# Sound Treiber



## lernen.2007 (30. März 2008)

Hallo,

ich habe mein PC neu aufgesetzt bzw. Formatiert und das Betriebssystem neu installiert. Sound Treiber CD habe ich nicht mehr und ich habe viele Treiber versucht, aber es funktioniert einfach nicht. Kann jemand mir vielleicht weiterhelfen? Ihr sieht vom Bild, was für ein Rechner ich habe.

Danke


----------



## chmee (31. März 2008)

Man wird aus dem Bild nicht schlau, ob es ein Onboard-Soundchip ist oder eine eigene Karte. Und auch die Marke / Bezeichnung des Mainboards kann man nicht erlesen, ausser das es einen SIS760GX Chipsatz hat..

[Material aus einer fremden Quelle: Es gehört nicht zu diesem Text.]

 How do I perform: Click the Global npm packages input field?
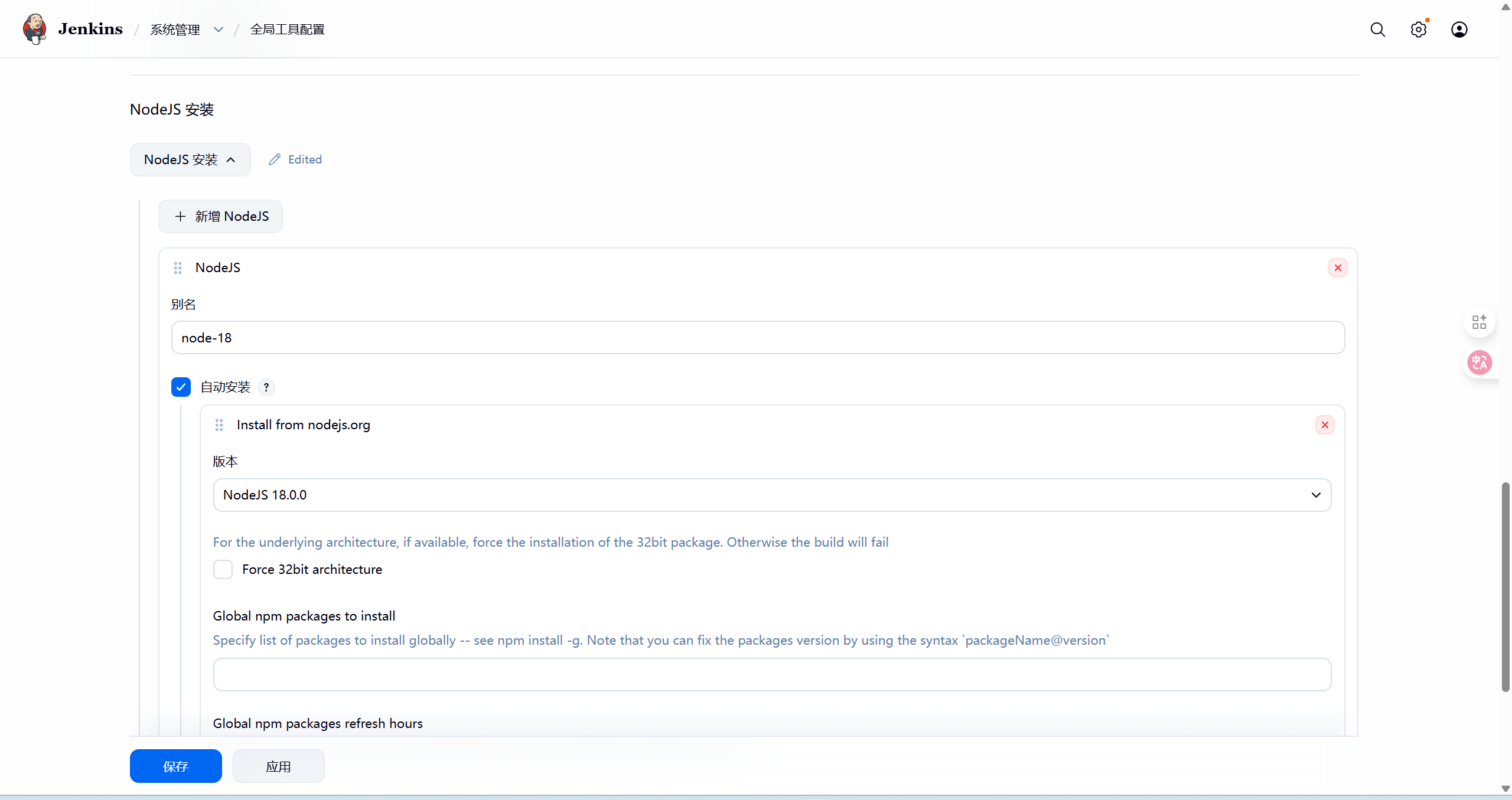coord(771,675)
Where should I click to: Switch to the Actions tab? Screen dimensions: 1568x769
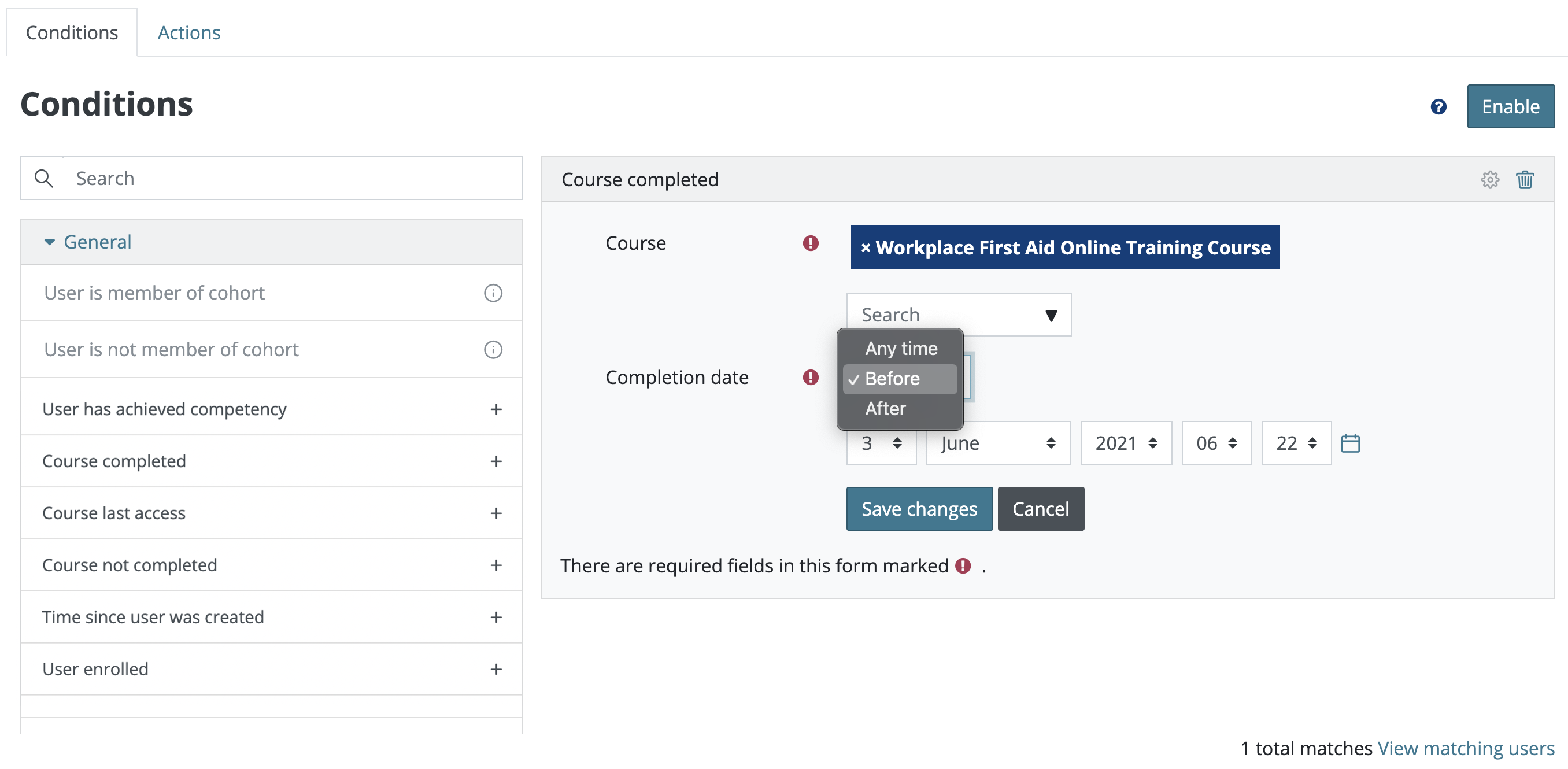click(x=188, y=32)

Könnte ein K8S-MV sein, oder ein ECS 760GX-M2 oder ein Foxconn K8MC-S etc..

mfg chmee


----------



## lernen.2007 (31. März 2008)

Hallo,

was für Informationen brauchst du noch? Wie kann ich es denn beschaffen?

Gruß


----------



## PC Heini (31. März 2008)

Würde in Deinem Fall mal EVEREST vorschlagen. Ist Freeware und gibt in etwa detaillierte Auskunft über dein System. Unter Umständen findest Du sogar mit EVEREST den richtigen Treiber. Einfach installieren und dann das Programm starten. Liefert in den meisten Fällen auch noch Links für Treiber mit.


----------